(ASSIGNMENT) The entries below are to be reproduced exactly, with their pictures omitted.

(Stored data entries)
>>

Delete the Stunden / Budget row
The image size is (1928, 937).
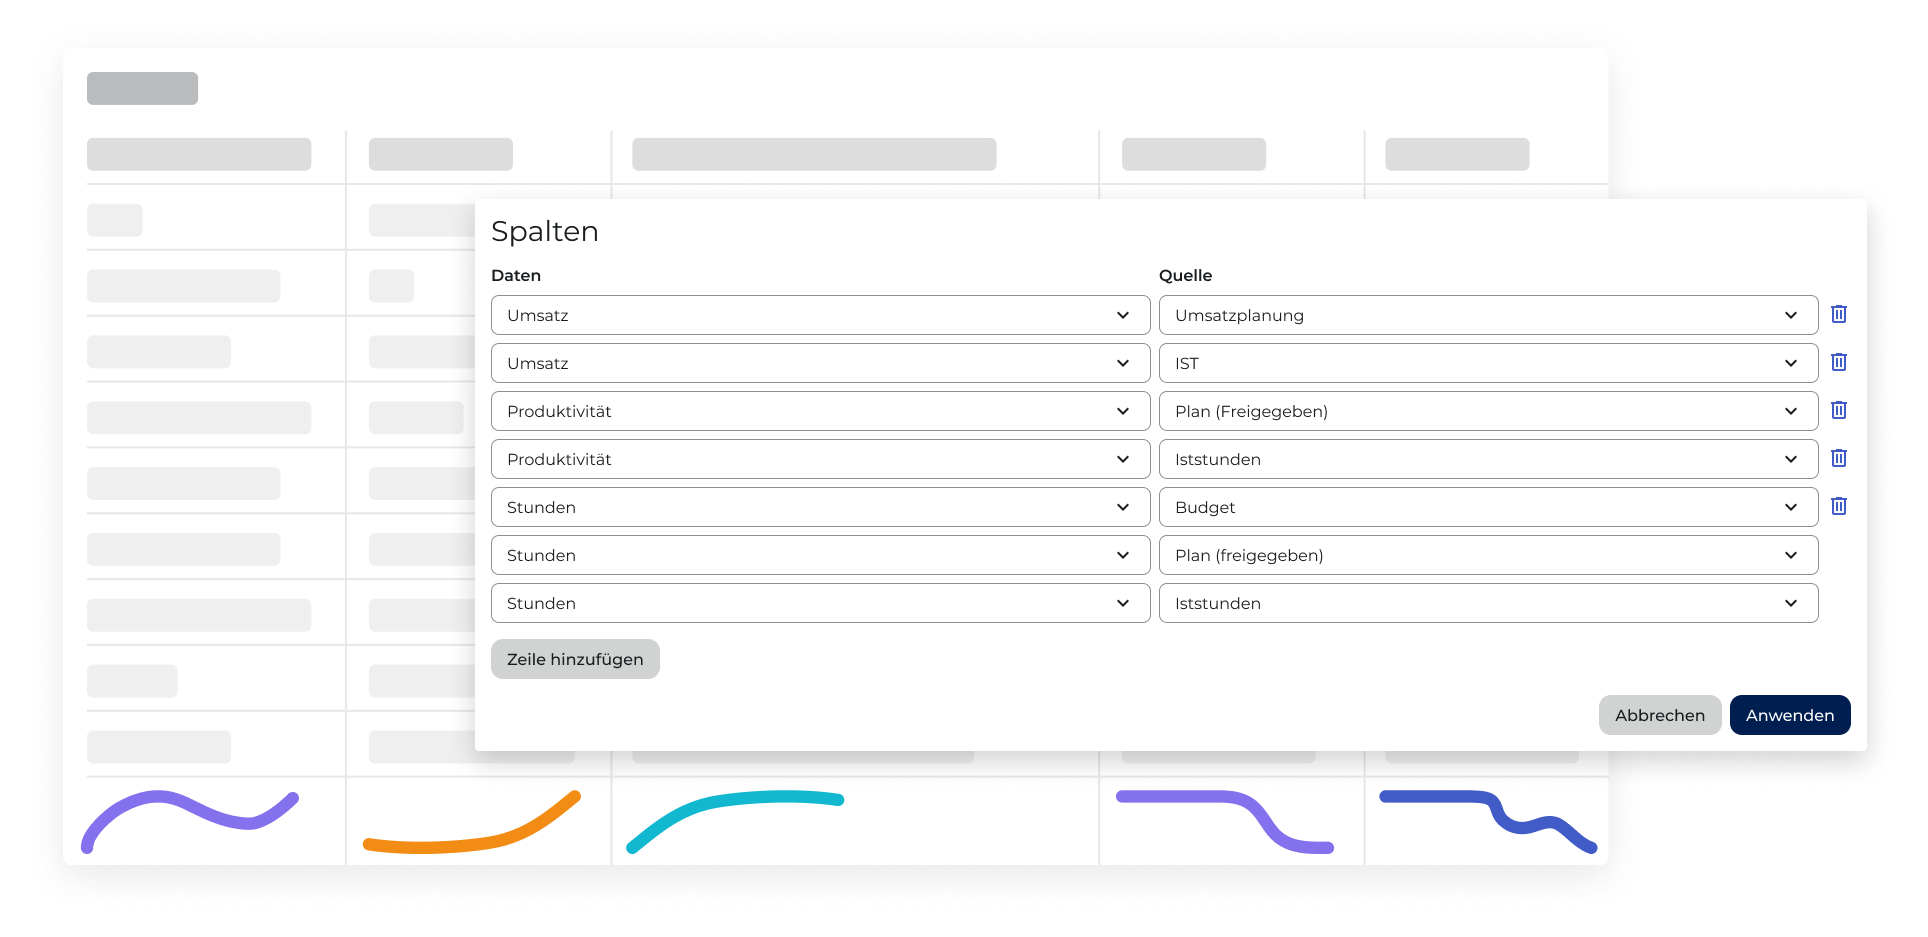(1838, 506)
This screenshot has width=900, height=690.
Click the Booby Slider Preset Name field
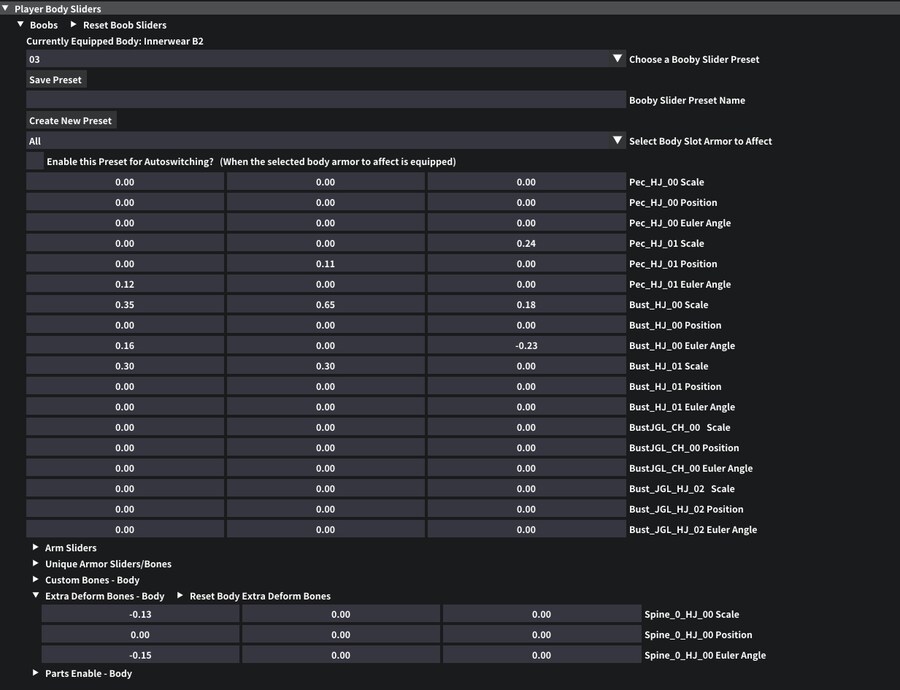coord(325,100)
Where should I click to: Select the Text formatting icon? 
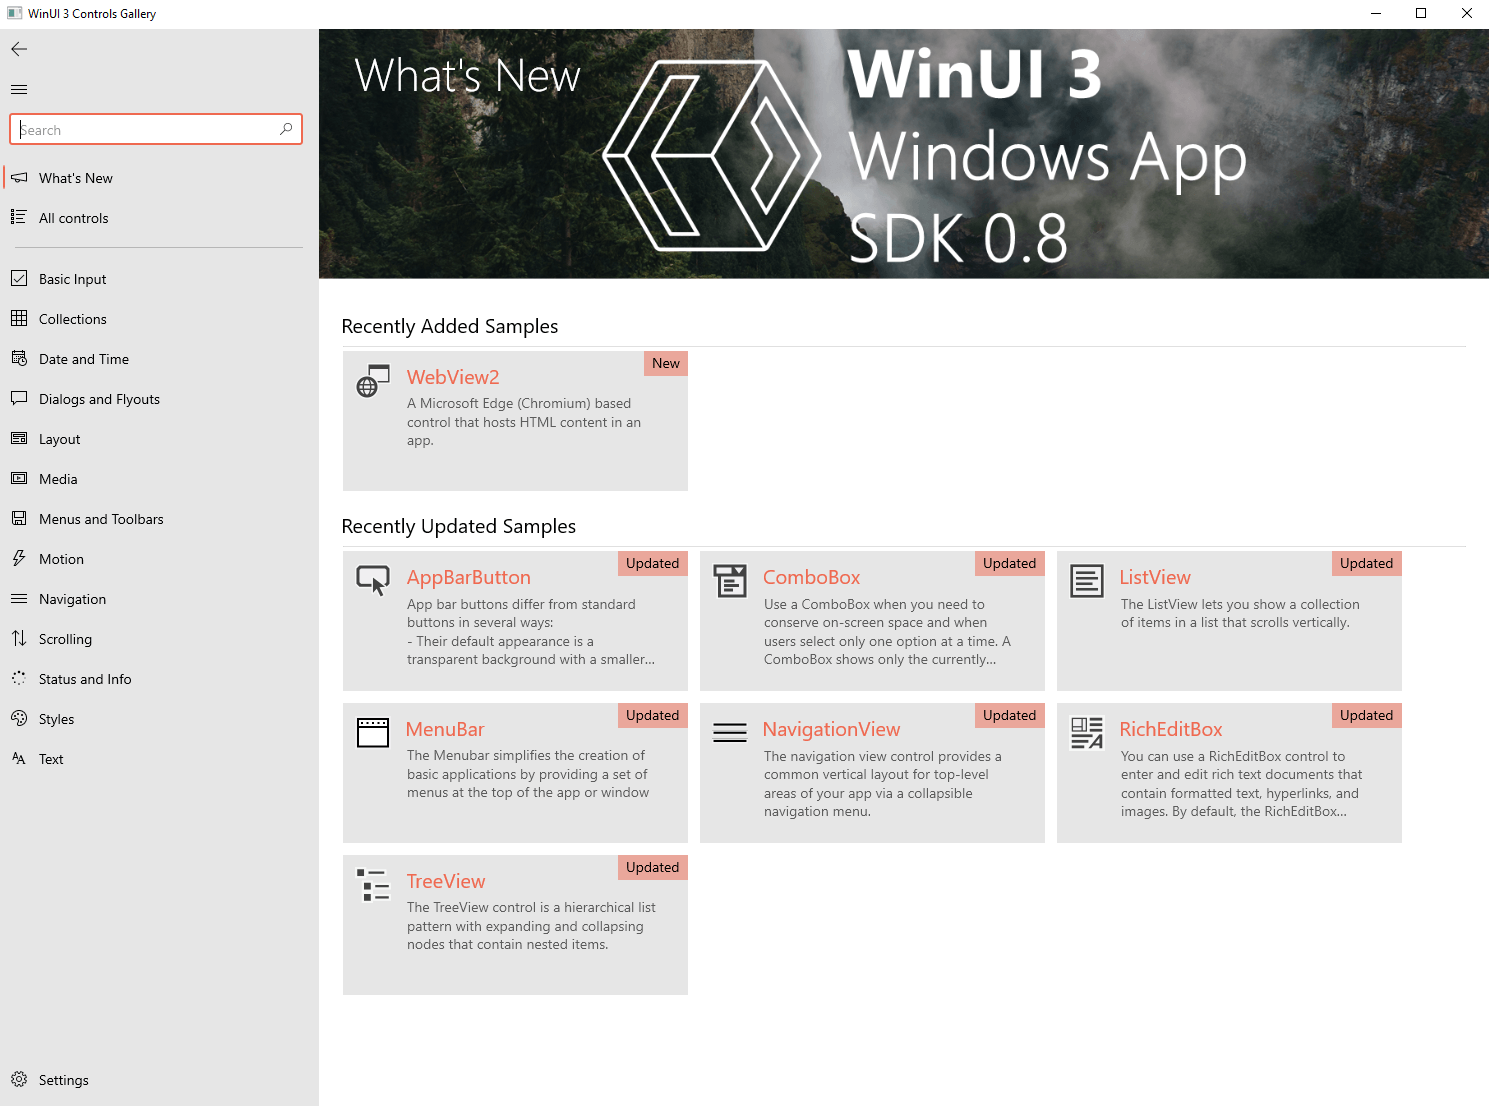tap(19, 758)
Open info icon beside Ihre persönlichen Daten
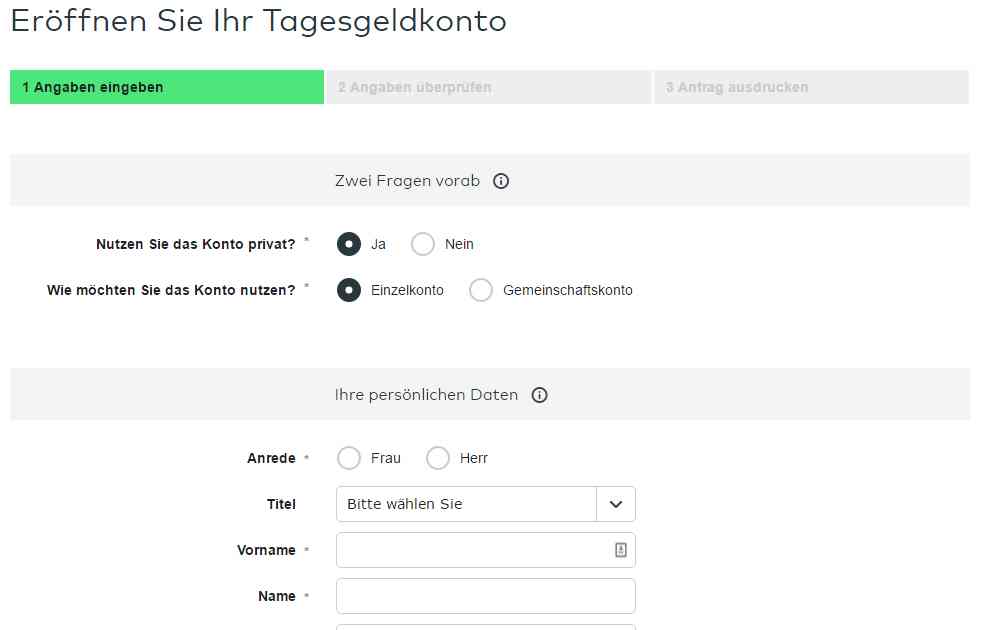Screen dimensions: 991x630 (539, 395)
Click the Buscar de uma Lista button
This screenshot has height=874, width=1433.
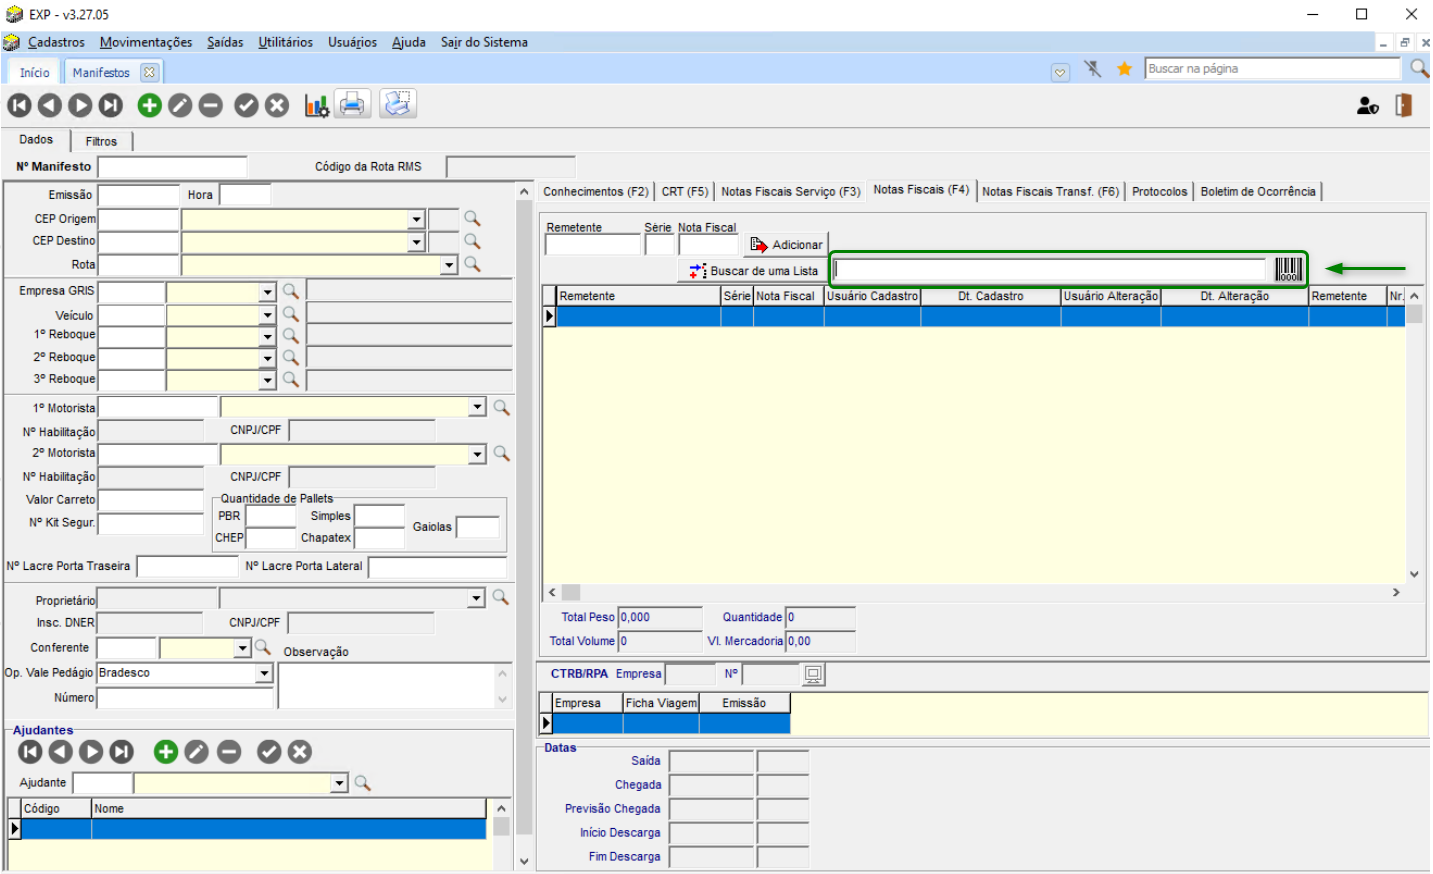(x=754, y=271)
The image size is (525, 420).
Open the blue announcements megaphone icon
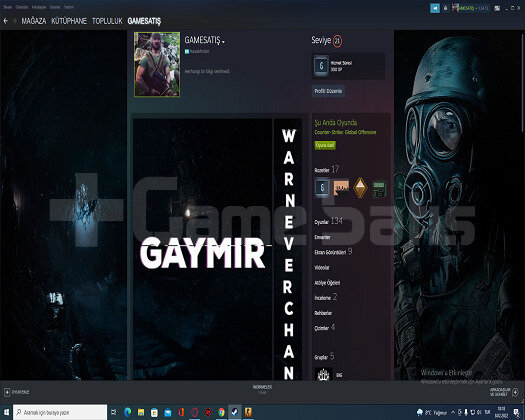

<<

(SOLVED PROBLEM)
Delete the Stunden / Budget row
The image size is (1928, 937).
(1838, 506)
This screenshot has width=900, height=690.
Click the Booby Slider Preset Name field
coord(325,100)
Where should I click to: Select the Text formatting icon? 
tap(19, 758)
Open info icon beside Ihre persönlichen Daten
Screen dimensions: 991x630 (539, 395)
Click the Buscar de uma Lista button
This screenshot has height=874, width=1433.
(x=754, y=271)
The image size is (525, 420).
Open the blue announcements megaphone icon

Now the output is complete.